The Struggle for a New Russia

by David Remnick

Pub Date: March 1st, 1997
ISBN: 0-679-42377-X
Publisher: Random House

It would be hard for New Yorker writer Remnick to do anything quite as good as his Pulitzer Prizewinning Lenin's Tomb (1993), but his study of Russia since 1991 shows all the restless intelligence, hard work, and fine writing that made that work so memorable. He begins with the meeting of leaders of 11 republics in December 1991 at which the Soviet Union was dissolved and Mikhail Gorbachev awarded a pension of $140 a month. Yeltsin, who drank heavily throughout, had to be helped from the room. From then on, for a time, Russia was bereft of leadership. Yeltsin relied on an inept group of hard-line cronies; eventually brought himself to act against a recalcitrant and rebellious parliament; presided over an increasingly corrupt state; got drawn into a war against the Chechens that his minister of defense told him would be over in two hours, but which eventually caused more than 80,000 casualties; and by early 1996 had a popularity rating in the single digits and was trailing the leader of the Communist Party, a hack by the name of Zyuganov. The most remarkable part of Remnick's account is his story of the Russian election of 1996 and the clash between Yeltsin cronies like Aleksandr Korzhakov, the head of his personal security, who wanted to cancel the election, and business and liberal advisers, who wanted to use ``Western'' methods, including spending money freely, to win.

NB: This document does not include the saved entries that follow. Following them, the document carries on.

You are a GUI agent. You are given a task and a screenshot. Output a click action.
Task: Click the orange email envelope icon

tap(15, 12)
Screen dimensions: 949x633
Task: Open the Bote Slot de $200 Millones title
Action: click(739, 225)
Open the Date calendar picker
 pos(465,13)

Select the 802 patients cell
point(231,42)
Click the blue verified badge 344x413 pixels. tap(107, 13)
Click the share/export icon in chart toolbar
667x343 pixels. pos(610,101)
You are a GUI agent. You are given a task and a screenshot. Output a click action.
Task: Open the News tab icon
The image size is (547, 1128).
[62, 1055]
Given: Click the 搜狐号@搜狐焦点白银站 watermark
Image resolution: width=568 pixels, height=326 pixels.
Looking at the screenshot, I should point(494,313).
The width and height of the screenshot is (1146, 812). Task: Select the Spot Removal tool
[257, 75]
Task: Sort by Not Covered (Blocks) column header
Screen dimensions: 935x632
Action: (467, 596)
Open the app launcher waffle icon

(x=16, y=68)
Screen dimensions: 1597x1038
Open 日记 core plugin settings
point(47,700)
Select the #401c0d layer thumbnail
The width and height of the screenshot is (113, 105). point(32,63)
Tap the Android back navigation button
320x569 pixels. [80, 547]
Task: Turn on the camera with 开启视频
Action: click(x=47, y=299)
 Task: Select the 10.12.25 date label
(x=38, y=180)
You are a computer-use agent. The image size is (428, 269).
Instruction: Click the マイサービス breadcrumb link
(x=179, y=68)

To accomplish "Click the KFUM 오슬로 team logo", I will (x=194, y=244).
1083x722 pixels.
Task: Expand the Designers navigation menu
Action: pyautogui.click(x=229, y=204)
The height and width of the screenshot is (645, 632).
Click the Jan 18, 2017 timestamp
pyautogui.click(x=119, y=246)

The decision to allow the election to go ahead may have rested on Yeltsin's uncertainty about the army's loyalty and his own wish to be seen as a force for good in history. Perhaps surprisingly, Remnick ends on a relatively optimistic note: ``I see no reason,'' he says, ``that Russia cannot make a break with its absolutist past much in the way that Germany and Japan did after the war.'' Full of memorable portraits of those he met, full of nuance, full of empathy with the Russians, this is a worthy successor to Lenin's Tomb. (Author tour)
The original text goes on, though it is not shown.